The next day, a Monday, the squadron was on standby from the moment the sun rose. After a morning sweep of the desert and a quick bite of lunch back at base, Brickhill took off as wingman to Neville Duke to intercept two enemy aircraft reported to be active in Libya’s Tamet area. As wingman, it was Brickhill’s job to protect his leader. Past wingmen had failed to adequately protect Duke, who’d been shot down twice during his short career, parachuting to safety each time. While the leader did the attacking, the wingman was supposed to stick to his number one like glue, all the time keeping a lookout for the enemy. Sometimes the wingman would get in a burst at the foe, but often came home without firing his guns.

  Near Tamet, Brickhill and Duke spotted two Me 109s way below them. Duke immediately dived to the attack, and Brickhill followed him down. But Duke’s dive was too steep, and he nearly passed out from lack of oxygen. By the time Duke had cleared his head and levelled out, with Brickhill dutifully close behind, the pair of Messerschmitts had disappeared. After the evening meal, Duke went up again, with another pilot as his wingman this time. Encountering five Italian Macchi 202s coming in from the sea, Duke shot down two of them. It happened to be Duke’s twenty-first birthday that day. As his squadron comrades remarked as glasses were raised in the mess that night, it was a hell of a way to celebrate a twenty-first.

  Duke’s latest two ‘kills’ brought his aerial victories to twelve. Flying Officer Brickhill, meanwhile, had yet to notch up a single kill. In all the months he’d been flying, Brickhill had not shot down a single enemy plane. The best he could manage was damage to a single Me 109, which had succeeded in escaping. Another Australian fighter pilot flying in North Africa, Flight Lieutenant Jack Donald of the RAAF’s Number 3 Squadron, was to observe that many pilots during the war were there merely to make up the numbers while the few real killers among them did the dirty work. Donald, who would be shot down and taken prisoner, ranked himself among those making up the numbers.63 Brickhill seems to have been in the same category, acknowledging that, as good a pilot as he had become, he was not the RAF’s best shot.

  Blinding sandstorms frequently grounded 92 Squadron over the next ten days, but on 21 January the unit moved to Wadi Surri, from where, in a sweep over Tripoli, it shot down three Stuka Ju-87 dive-bombers. Looking down on the Libyan capital during this mission, Brickhill was hoping to soon make close acquaintance with the city. Later that day, Neville Duke was appointed leader of A flight, one of 92 Squadron’s two flights of six aircraft.

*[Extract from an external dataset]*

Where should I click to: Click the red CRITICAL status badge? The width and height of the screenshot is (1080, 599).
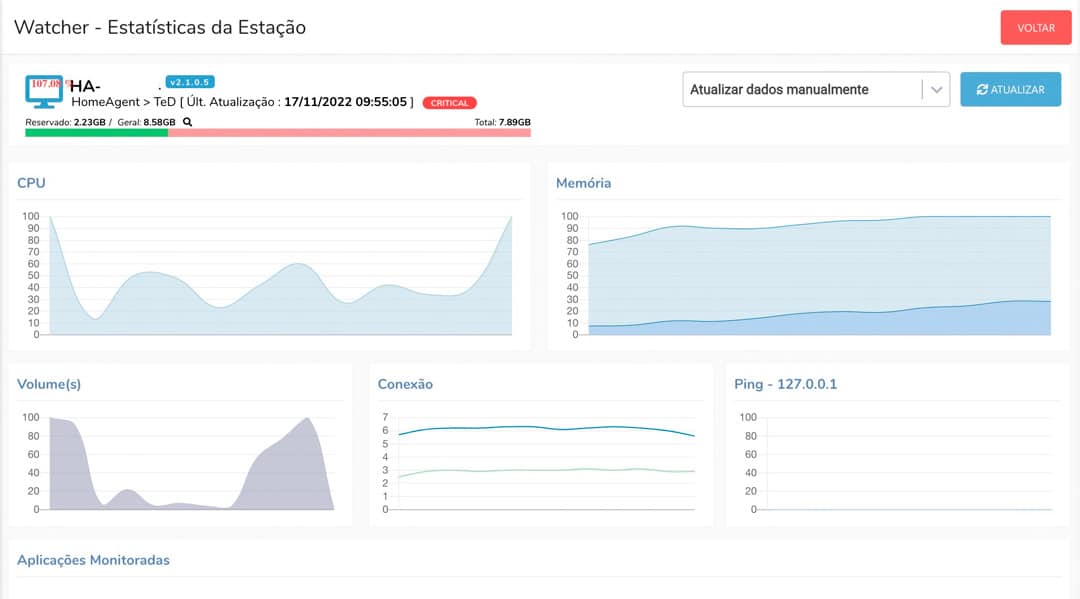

  After dinner, to celebrate his appointment, Duke adjourned to the trailer of 242 Wing’s commanding officer, Wing Commander William Darwen. They were joined by 92’s CO, Squadron Leader John Morgan, and three Australians with the squadron, Brickhill among them. According to Duke, they all proceeded to get ‘legless’.64 The British 8th Army fought its way into Tripoli on 23 January, and two days later Number 92’s Squadron Leader Morgan was the first Allied pilot to land in the city.

  ‘Liberated’ Tripoli beer and Italian Chianti found their way into the dry 92 Squadron mess, to the delight of Flight Lieutenant Duke and Flying Officer Brickhill, who hadn’t seen liquor in the weeks since the party to celebrate Duke’s promotion. Brickhill got stuck into the Chianti. He would write home that it was good while it lasted, ‘But, oh, the ginormous hangover!!!’65 The few gallons of Chianti were swiftly liquidated by thirsty pilots, but in their opinion the staple Italian wine was no match for English beer or Scotch whisky.

  The weather closed in as January ebbed away. With no flying possible, Brickhill and several other pilots from Number 92 drove into Misrata, Libya’s third-largest city, 200 kilometres from Tripoli on the Mediterranean coast. Under Italian government since 1911, Misrata had recently been wrung from Axis control. For Brickhill, this proved an entertaining day. Some Italian colonists still living in the town treated the RAF pilots nervously, while others ingratiated themselves. Native residents happily bartered. ‘Arabs will sell their souls for tea,’ Brickhill observed. In exchange for several handfuls of tea, the pilots came away from Misrata with 160 eggs and a large sack of greens, the first vegetables Brickhill had seen in three months.66

  On 28 January, with rain pelting his tent, and suffering from a cold, Brickhill had time to catch up with mail that had remained unanswered over the last few hectic and sometimes uncertain weeks. One of his letters home, on Australian Comforts Fund notepaper, was in answer to an unexpected missive from one-time love interest Del Fox. Feeling lonely and a bit sorry for himself, he was uncharacteristically affectionate, calling Del ‘my pet’ and signing off this letter, ‘Yours, with a big kiss.’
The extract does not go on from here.